On Thu, 2013-04-25 at 09:49 -0400, bfields@fieldses.org wrote:
> On Thu, Apr 25, 2013 at 01:30:58PM +0000, Myklebust, Trond wrote:
> > On Thu, 2013-04-25 at 09:29 -0400, bfields@fieldses.org wrote:
> > 
> > > My position is that we simply have no idea what order of magnitude even
> > > delay should be.  And that in such a situation exponential backoff such
> > > as implemented in the synchronous case seems the reasonable default as
> > > it guarantees at worst doubling the delay while still bounding the
> > > long-term average frequency of retries.
> > 
> > So we start with a 15 second delay, and then go to 60 seconds?
> 
> I agree that a server should normally be doing the wait on its own if
> the wait would be on the order of an rpc round trip.
> 
> So I'd be inclined to start with a delay that was an order of magnitude
> or two more than a round trip.
> 
> And I'd expect NFS isn't common on networks with 1-second latencies.
> 
> So the 1/10 second we're using in the synchronous case sounds closer to
> the right ballpark to me.

OK, then.

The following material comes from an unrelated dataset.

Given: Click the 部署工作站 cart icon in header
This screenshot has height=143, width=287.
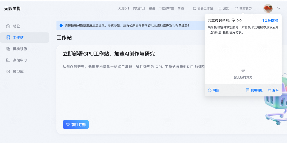Looking at the screenshot, I should pyautogui.click(x=194, y=8).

Now all I need is actual motivation for changing the existing
code other than handwaving arguments about "polling is better than flat
waits".
What actual use cases are impacting us now, other than the AIX design
decision to force CLOSE to retry at least once before succeeding?

-- 
Trond Myklebust
Linux NFS client maintainer

NetApp
Trond.Myklebust@netapp.com
www.netapp.com